**EXTRACTED TEXT:**
____
I think you're a bit confused. Stop thinking about the amount of strings for a second. Instead focus on the scale length. Typically anything around 26.5 and up is considered a Baritone Guitar regardless of how many strings it has. ESP/LTD made several models of 8 string guitars that were standard 25.5 scale length so they wouldn't be considered Baritone Guitars. Neither would any of the numerous 7 string guitars that have a 25.5 inch scale length. On the other hand Ibanez and Fender and others make 6 string guitars that have a longer scale length and are considered Baritone Guitars. If you want to tune down low get something between 27-30.


----------



## Aerospace274 (Feb 14, 2011)

27" and above are baritone. 26.5" is just extended slightly. And to the OP, yeah. A 7 string with an extended scale would blow the balls off any 6 string baritone. But a 25.5" 7 string against a 6 string baritone is a matter of tonal preference. A baritone would have more clarity and possibly tension, depending on string preference, regardless of how many strings it has.
____
**DATA PROVIDED:**
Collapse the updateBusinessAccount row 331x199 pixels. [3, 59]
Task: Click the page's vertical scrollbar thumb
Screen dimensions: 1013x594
____
**GIVEN REQUEST:** From the guitar forum thread above, copy word for word the stretch from "I think you're" through "(Feb 14, 2011)".

**TASK RESULT:**
I think you're a bit confused. Stop thinking about the amount of strings for a second. Instead focus on the scale length. Typically anything around 26.5 and up is considered a Baritone Guitar regardless of how many strings it has. ESP/LTD made several models of 8 string guitars that were standard 25.5 scale length so they wouldn't be considered Baritone Guitars. Neither would any of the numerous 7 string guitars that have a 25.5 inch scale length. On the other hand Ibanez and Fender and others make 6 string guitars that have a longer scale length and are considered Baritone Guitars. If you want to tune down low get something between 27-30.


----------



## Aerospace274 (Feb 14, 2011)